**Try it:**
The entries are to be reproduced verbatim, with all pictures omitted.

[Stored data entries]

=== Begin Enclosure ===

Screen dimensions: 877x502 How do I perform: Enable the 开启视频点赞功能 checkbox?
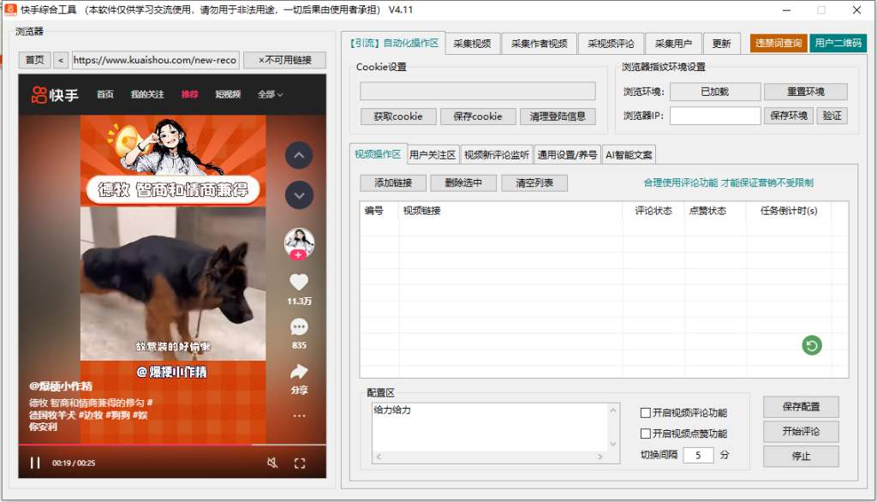[647, 433]
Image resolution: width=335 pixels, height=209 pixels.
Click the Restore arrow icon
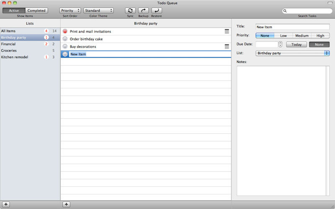156,10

=== End Enclosure ===

**Output of the task:**
Screen dimensions: 877x502 How do I perform: Enable the 开启视频点赞功能 checkbox?
[647, 433]
Image resolution: width=335 pixels, height=209 pixels.
Click the Restore arrow icon
156,10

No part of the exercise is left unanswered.